Thu, November 9, 12:00 to 1:45pm, Hyatt Regency Chicago, Columbian, Concourse Level West Tower

Abstract

Feminist and queer movements question, transgress, or abolish the demarcation between private and public, personal and political, local and global. Often, these binaries are undone through methods of cultural resistance that work at multiple scales. One exemplary site for exploring the embeddedness of the political in the cultural is the history of the group Women Against Imperialism (WAI), a revolutionary feminist collective whose work enacts both feminist/queer coalition politics, and radical reinventions of subjectivity. From 1974-1996, WAI worked within and between a diverse array of revolutionary left organizations, racial justice and feminist movements to create political events, including meetings, study sessions, marches, demonstrations, campaigns, and public performance, resulting in the creation of a culture of popular, radical, and revolutionary social movement participation.

Creating feminisms across borders, members of WAI communicated and traveled internationally, producing deep, lasting relationships while forming models for enacting anticolonial solidarity with activists from Palestine, Zimbabwe, South Africa, the Philippines, Nicaragua, Cuba, Puerto Rico, and beyond. Bringing these transnational feminisms “home” to California’s Bay Area, WAI organized International Women’s Day demonstrations each year, performed direct action at corporate, military, and state intelligence sites, and brought militant anti-imperialism to queer and feminist politics through collaborations with ACT-UP, the San Francisco Dyke March, the Bay Area Coalition for Reproductive Rights, and more; through participatory practices, they enacted coalitional, revolutionary feminisms.
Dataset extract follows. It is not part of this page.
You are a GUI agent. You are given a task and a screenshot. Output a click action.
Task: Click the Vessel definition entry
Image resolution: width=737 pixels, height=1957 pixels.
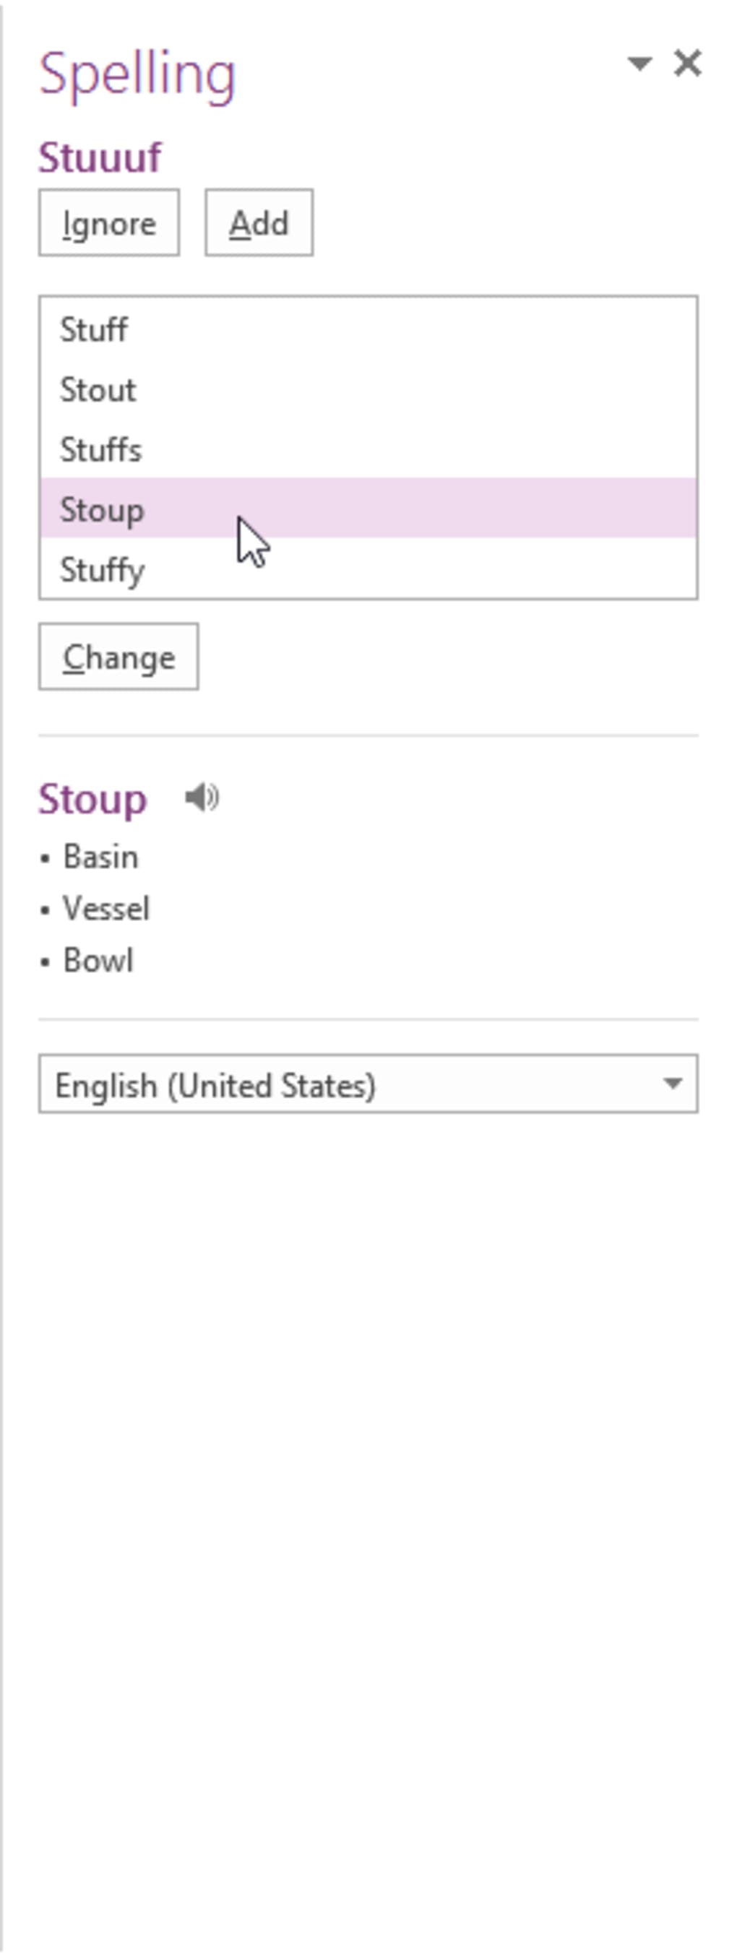(x=106, y=909)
A core component of the work of WAI was resistance against the expansion of criminalization and incarceration, which they understood as an attempt by the state to quash revolutionary decolonizing movements led by people of color. Their critique of state violence was expressed through cultural resistance, including public protest and literary and artistic activism in support of political prisoners.
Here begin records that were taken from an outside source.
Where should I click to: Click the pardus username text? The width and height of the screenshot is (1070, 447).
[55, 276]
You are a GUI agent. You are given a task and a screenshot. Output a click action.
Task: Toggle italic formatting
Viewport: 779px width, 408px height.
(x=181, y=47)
Drawing on Lober’s research for the Women Against Imperialism Oral History Project, this paper explores the cultural resistance work of Out of Control: Committee to Free Lesbian Political Prisoners, a network formed by members of WAI in 1987, in support of Silvia Baraldini, Susan Rosenberg, and Alejandrina Torres, all of whom were held in the Lexington Control Unit for Women, a sensory deprivation and isolation facility where they were pressured, unsuccessfully, to renounce their revolutionary political beliefs. The Lexington Control Unit was closed after a struggle by activists, only to be replaced by similar facilities inside supermax prisons--including the Shawnee facility in Marianna prison, where Baraldini, Rosenberg, and Torres were transferred. Out of Control continued to work for women political prisoners for 10 years, during which they partnered with Lesbians and Gays Against Intervention (LAGAI) to support and defend 25 women political prisoners, especially through the yearly event, “Sparks Fly,” a poetry reading and performance night benefitting a legal and commissary fund. This paper traces how WAI, Out of Control, and LAGAI brought cultural practices and ideologies from lesbian feminism to revolutionary socialist and anti-colonial movements in support of women insurgents, in a project that both opposed the expansion of the carceral state and identified the repressive couterinsurgency project wrought through the targeting and torture of women political prisoners.